Traditional Chinese Medicine (TCM) offers a perspective on the nature of illness and health that is uniquely different from and is complementary to the Western Medicine. Proper diagnosis in accordance with TCM theories is critical for planning and carrying out effective treatment with acupuncture techniques. As noted in section five above, a general knowledge of specific elements of TCM is strongly recommended.
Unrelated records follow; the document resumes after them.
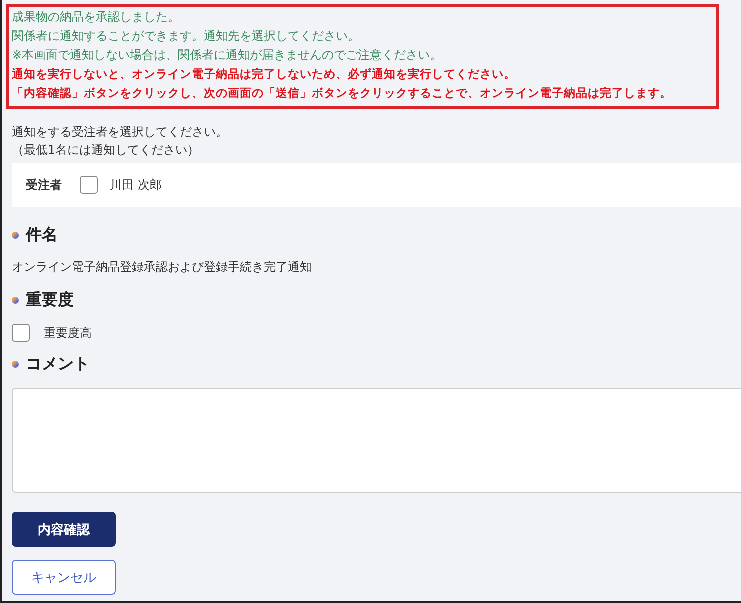 The image size is (741, 603). Describe the element at coordinates (50, 300) in the screenshot. I see `section-heading: 重要度` at that location.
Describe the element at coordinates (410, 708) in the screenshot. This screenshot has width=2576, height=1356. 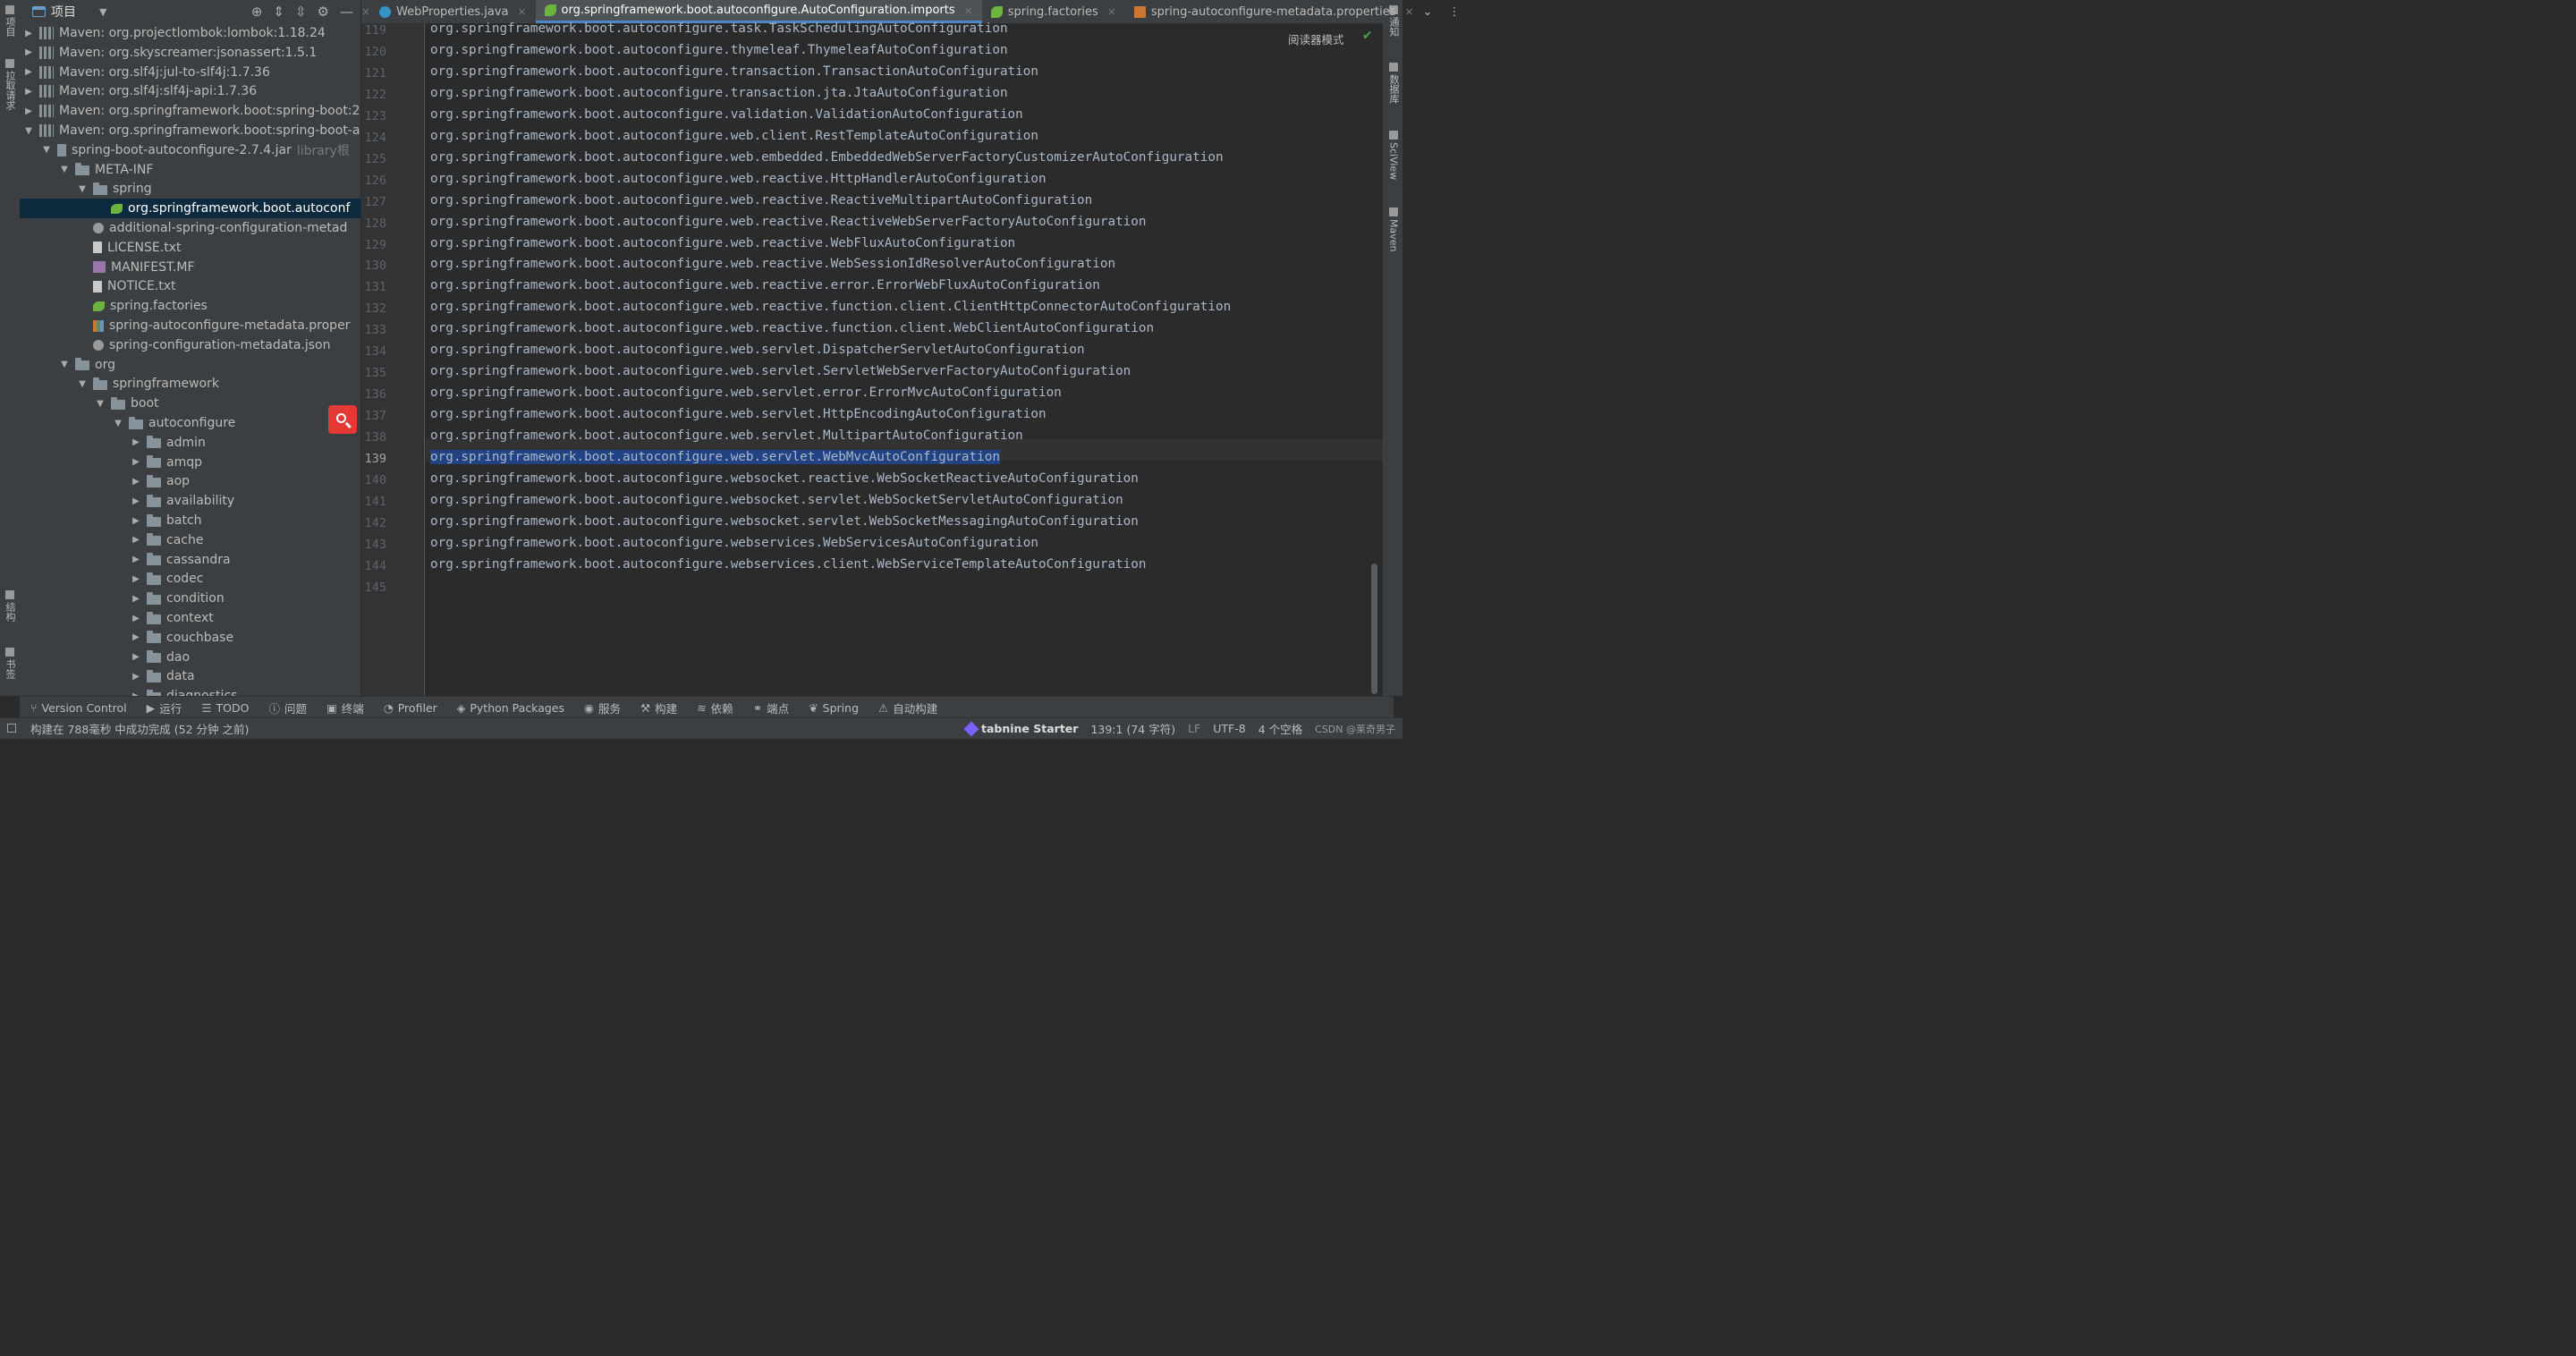
I see `tool-window-button: ◔ Profiler` at that location.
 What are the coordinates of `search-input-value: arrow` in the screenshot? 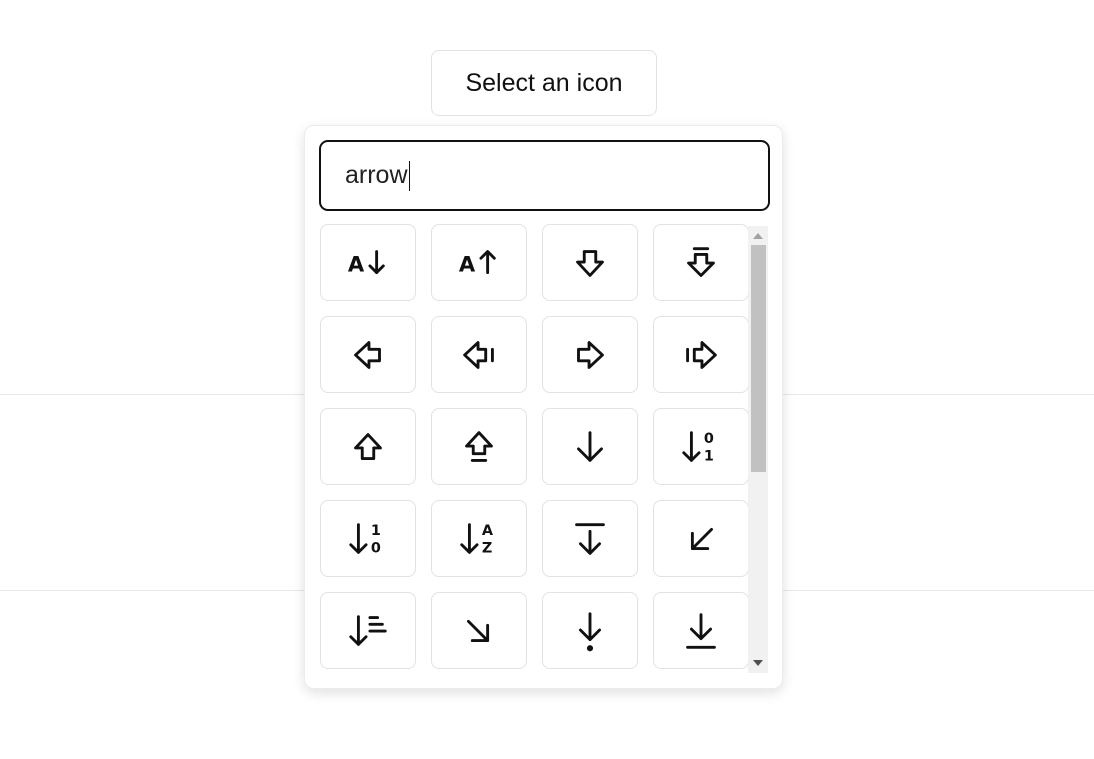 It's located at (376, 175).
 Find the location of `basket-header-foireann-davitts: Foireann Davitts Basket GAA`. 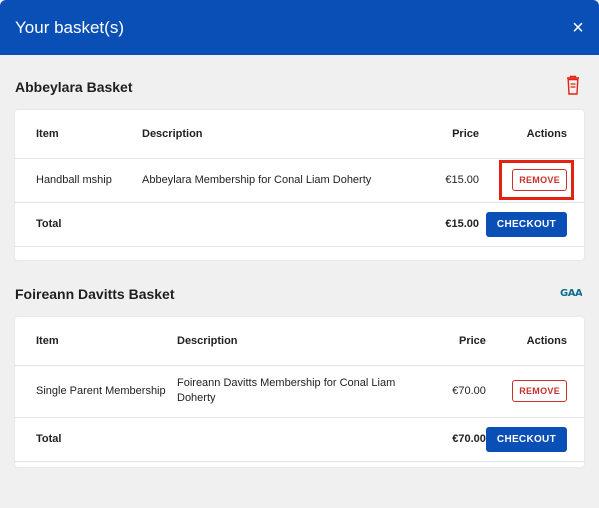

basket-header-foireann-davitts: Foireann Davitts Basket GAA is located at coordinates (299, 294).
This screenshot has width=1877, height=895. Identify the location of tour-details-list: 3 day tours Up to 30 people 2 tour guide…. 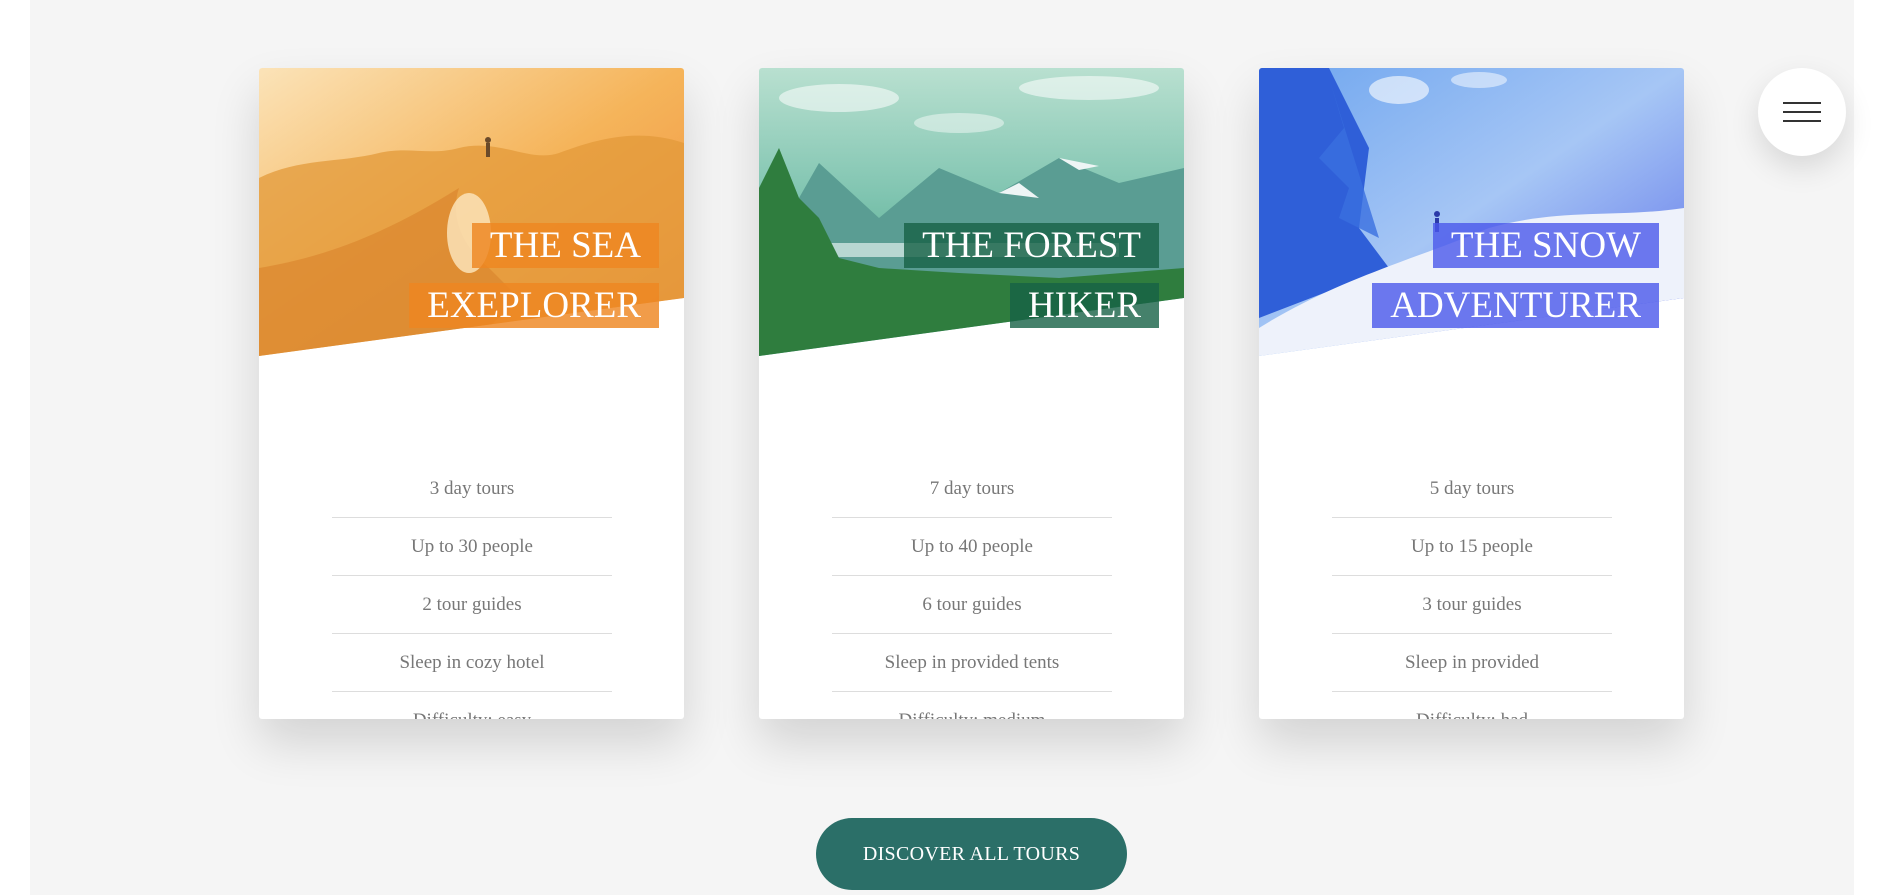
(472, 590).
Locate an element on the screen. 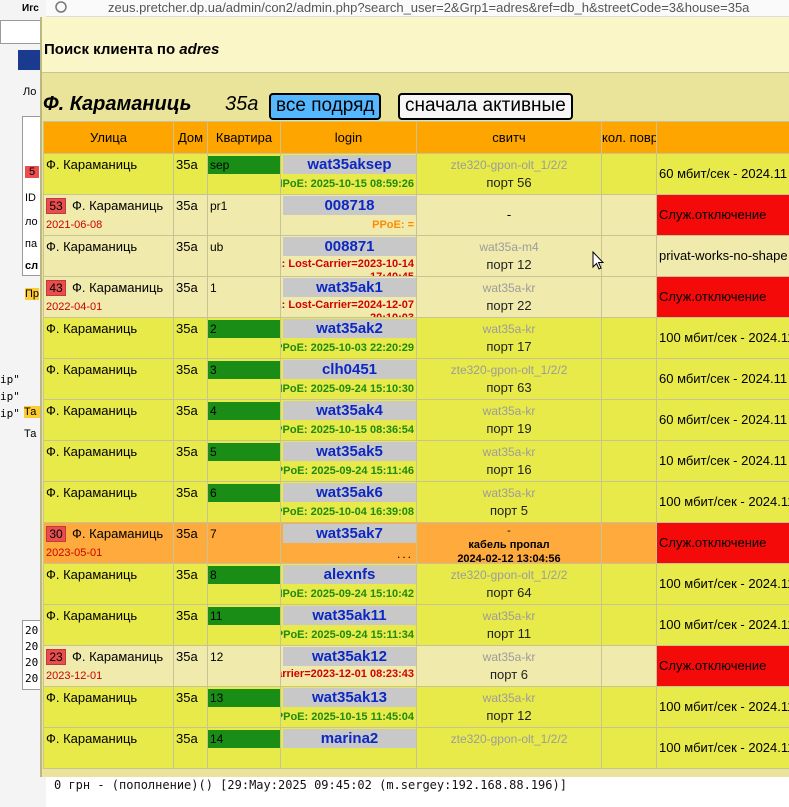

Acupuncture treatment relies upon correct identification of the pattern of the disorder according to TCM, and the application of appropriate treatment to correct the imbalance.

 

SECTION SEVEN: EQUIPMENT, SAFETY, AND INFECTION CONTROL

 

Acupuncturists have the knowledge and skills necessary to:

 

  1. Appropriately select and maintain acupuncture equipment, including initial assessment of types of equipment and quality of manufacturing, plus on-going inspection for safe operation, cleanliness, sterilization, and disposal.
  2. Manage adverse reactions to acupuncture treatment (fainting, needle bending/breaking, emergency medical conditions during therapy) including initiating emergency measures and referring to physician or emergency care provider as appropriate.
  3. Be aware of, respect, and follow all applicable local, provincial or other regulatory requirements/protocols pertaining to public health, infection control, office hygiene and protection of the environment.

 

SECTION EIGHT: COMMUNICATION SKILLS

 

Acupuncturists have the knowledge and skills necessary for:

 

  1. Listening to, explaining to, and educating the patient about health and illness as related to acupuncture.
  2. Educating the patient on his/her responsibility for prevention and for caring for one’s own health.
  3. Demonstrating compassion for and respect towards patients.

 

SECTION NINE: COLLABORATION WITH OTHER CAREGIVERS

 

  1. Acupuncturists have knowledge of:
  1. The roles and responsibilities of other health care providers, and of their standards of practice.
  1. Acupuncturists have the ability to:
  1. Communicate effectively with other caregivers, facilitating referral, consultation, and collaboration as appropriate.
  1. Acupuncturists demonstrate understanding:
  1. They shall not advise a patient to discontinue any treatment prescribed by a physician or other health care provider.
  2. They respect the confidentiality of patient information.
  3. They know the proper procedure to release a patient.

 

SECTION TEN: PROFESSIONAL, LEGAL, AND OTHER ASPECTS

 

Acupuncturists have knowledge of, respect, and follow:

 

  1. The standards of practice for acupuncture as defined by their regulatory authority.
  2. The standards of conduct as a professional as defined by their regulatory authority.
  3. Legislation and health agency policies and procedures pertaining to acupuncture.
  4. Legal responsibilities and obligations to clients and other health care providers.
  5. Requirements and standards of regulatory authority for documentation and reporting.